Recently, the Directorate of Archives and Archaeology (DAA) has been considering the adaptive reuse of protected monuments. Three heritage sites have been shortlisted. The monuments identified for conservation are located in Naroa, Vichundrem and Cabo de Rama.
What is Adaptive Reuse?
Adaptive reuse is conventionally defined as “the process of adapting old structures for new purposes.”
The DAA has shortlisted 3 sites as follows:
- The 13-14th century Narayandev temple of Vichundrem
- Cabo de Rama fort built by Sunda kings and captured in 18th century by the Portuguese
- 17th century Saptakoteshwar Temple at Naroa
Adaptive reuse of heritage buildings and monuments has become popular in other parts of the world. Governments find it difficult to maintain these heritage buildings as they lack the required machinery. In order to facilitate the retention of a tangible link with the past while revitalizing heritage assets the concept of Adaptive Reuse will be of great help.

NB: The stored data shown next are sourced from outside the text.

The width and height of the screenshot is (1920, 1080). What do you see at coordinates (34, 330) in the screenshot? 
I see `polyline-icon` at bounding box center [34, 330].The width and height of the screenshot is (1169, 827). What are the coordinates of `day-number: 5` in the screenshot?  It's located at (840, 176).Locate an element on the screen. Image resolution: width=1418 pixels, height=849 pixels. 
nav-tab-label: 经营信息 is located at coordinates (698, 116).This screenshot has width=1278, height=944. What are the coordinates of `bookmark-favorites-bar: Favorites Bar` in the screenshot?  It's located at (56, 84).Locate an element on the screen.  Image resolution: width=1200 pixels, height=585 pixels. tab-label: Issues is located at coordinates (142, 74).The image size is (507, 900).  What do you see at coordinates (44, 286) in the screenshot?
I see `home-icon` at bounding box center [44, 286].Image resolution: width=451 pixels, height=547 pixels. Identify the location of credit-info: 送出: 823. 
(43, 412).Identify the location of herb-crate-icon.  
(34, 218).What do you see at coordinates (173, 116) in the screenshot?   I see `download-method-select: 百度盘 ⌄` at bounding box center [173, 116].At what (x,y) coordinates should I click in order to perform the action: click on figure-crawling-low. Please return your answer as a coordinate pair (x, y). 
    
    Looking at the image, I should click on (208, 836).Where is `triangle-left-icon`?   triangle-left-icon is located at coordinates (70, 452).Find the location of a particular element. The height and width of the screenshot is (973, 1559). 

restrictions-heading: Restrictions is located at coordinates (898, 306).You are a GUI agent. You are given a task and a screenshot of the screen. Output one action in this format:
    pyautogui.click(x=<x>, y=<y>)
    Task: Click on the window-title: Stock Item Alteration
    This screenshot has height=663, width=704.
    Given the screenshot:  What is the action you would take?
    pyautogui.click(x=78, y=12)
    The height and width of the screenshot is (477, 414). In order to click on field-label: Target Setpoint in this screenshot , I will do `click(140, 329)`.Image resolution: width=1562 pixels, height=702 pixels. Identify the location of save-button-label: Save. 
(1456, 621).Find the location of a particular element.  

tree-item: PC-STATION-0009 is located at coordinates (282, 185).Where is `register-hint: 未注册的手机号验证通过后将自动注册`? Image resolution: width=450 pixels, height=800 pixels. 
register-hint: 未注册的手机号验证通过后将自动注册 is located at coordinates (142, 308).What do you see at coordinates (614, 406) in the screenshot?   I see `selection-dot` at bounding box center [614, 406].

Due to the lack of technical expertise, manpower, among other problems, the DAA is also planning to engage private agencies who have carried out restoration projects in India.
Neglected artefacts of Goa
The Directorate of Archives and Archaeology has a big list of 51 monuments that need maintenance, scattered across Goa and neglected for long periods of time. This is largely due to the fact that successive governments lacked political will to seriously pursue conservation. After the department invited bids from private agencies with conservation expertise in the field, a total of nine, including three from Goa, have shown interest in taking up the projects for restoration and adaptive reuse.
The Goa government recently constituted an expert committee headed by Ashish K Sinai Rege, principal of Goa College of Architecture, Panaji, as chairman, to scrutinize the technical aspects of the bids received by DAA to pursue the conservation work of the selected and protected monuments.